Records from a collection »

□ □ □ □ □ □ □

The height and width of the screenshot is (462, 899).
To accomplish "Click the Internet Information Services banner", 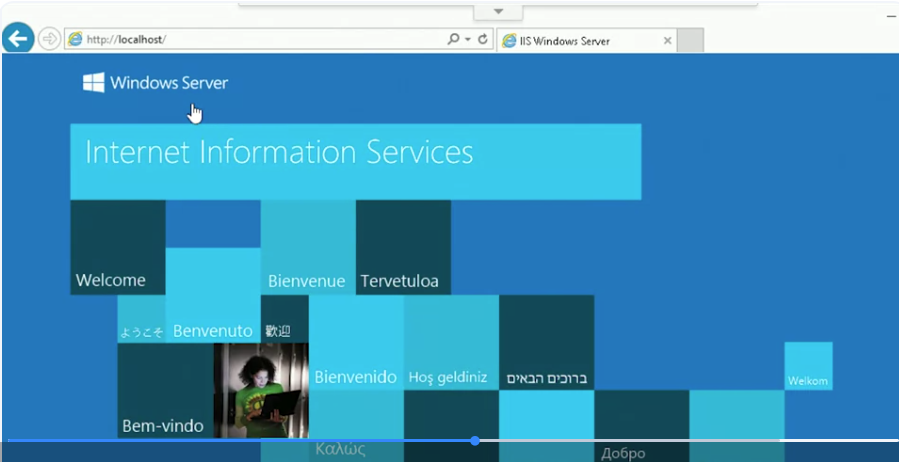I will [x=355, y=162].
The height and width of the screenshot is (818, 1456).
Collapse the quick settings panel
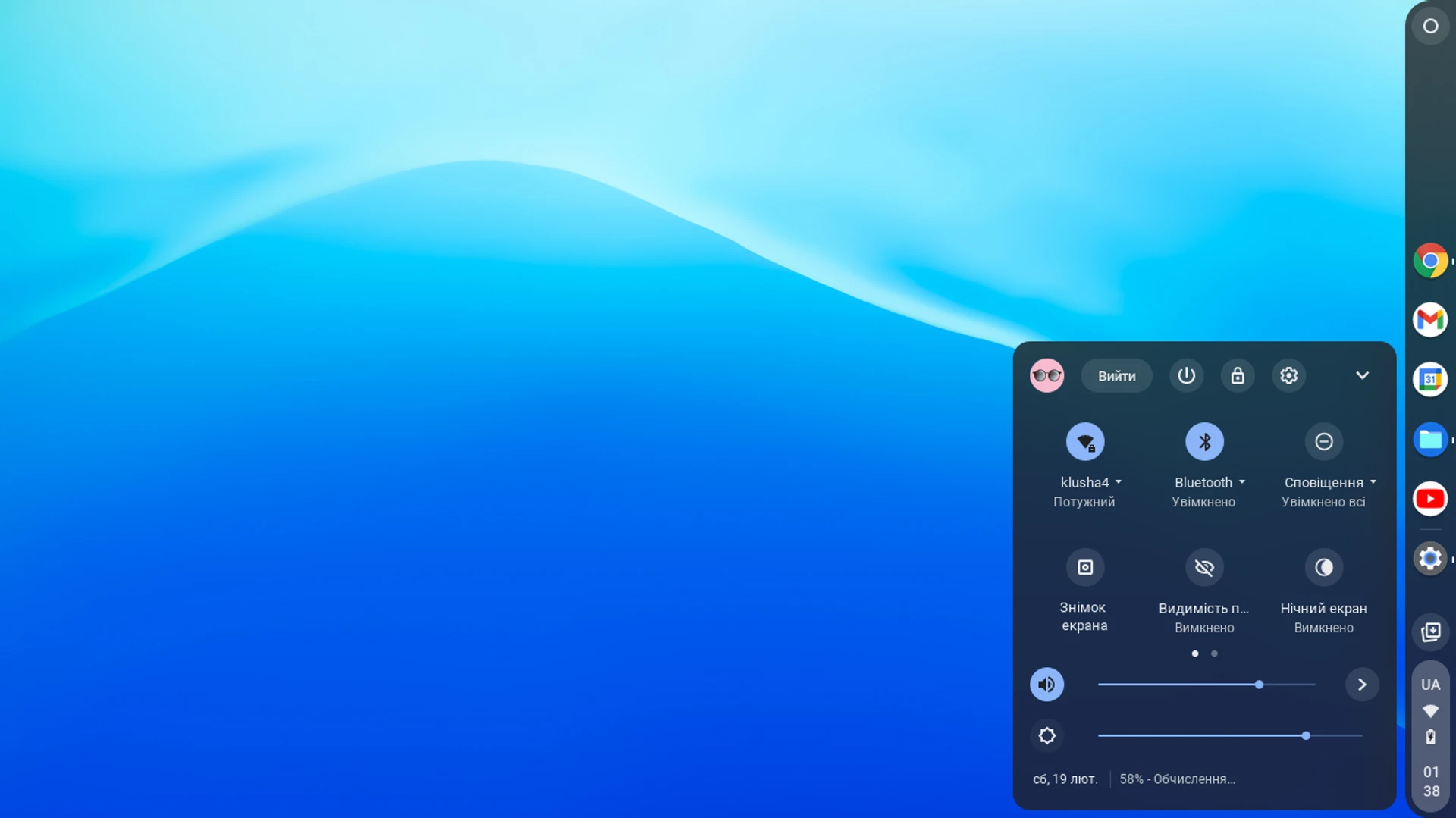[x=1363, y=375]
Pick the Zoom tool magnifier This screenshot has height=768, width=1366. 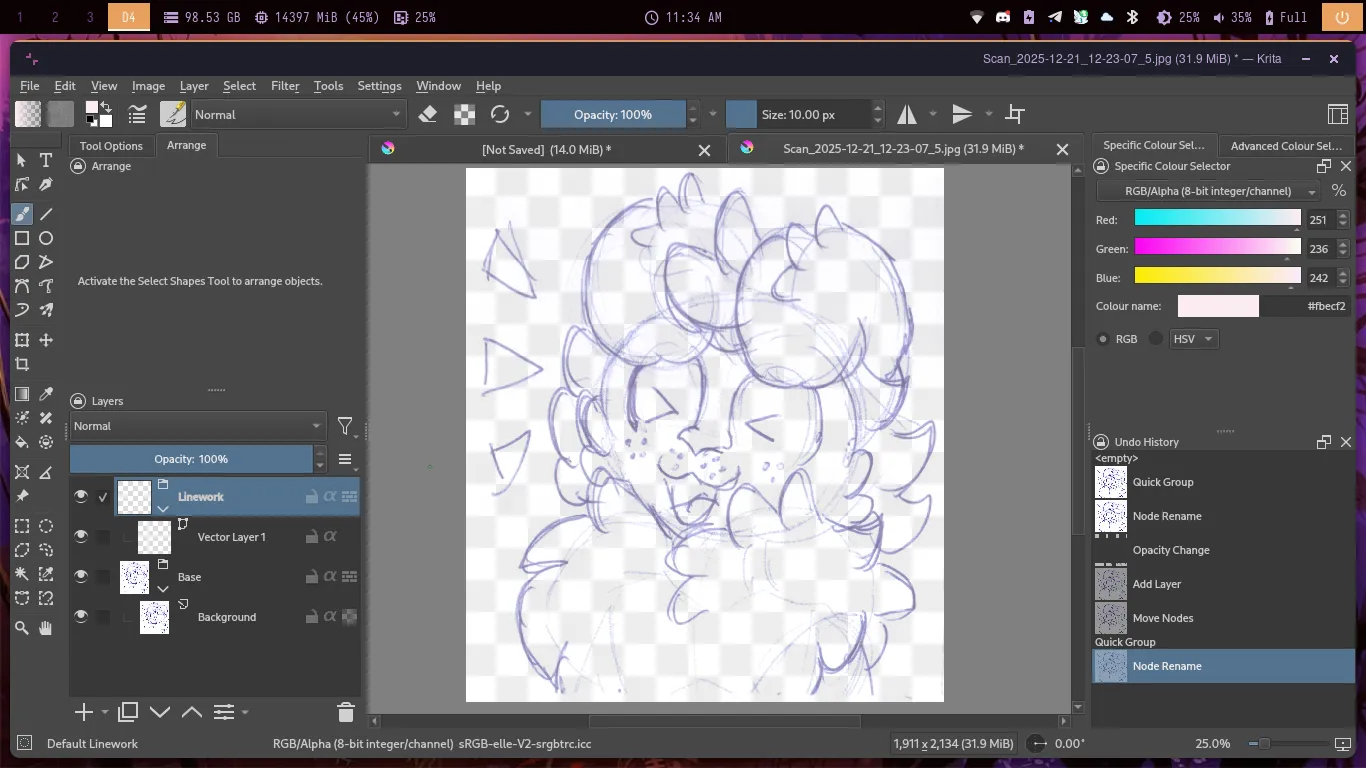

□ □ □ □ □ □ □

Description of the task »
Print the records, starting at the line that contains "The height and width of the screenshot is (818, 1456)." and continuing through the end of the records. Leave the pictures out of your answer.

Solved problem »
The height and width of the screenshot is (818, 1456).
Collapse the quick settings panel
[x=1363, y=375]
Pick the Zoom tool magnifier This screenshot has height=768, width=1366. 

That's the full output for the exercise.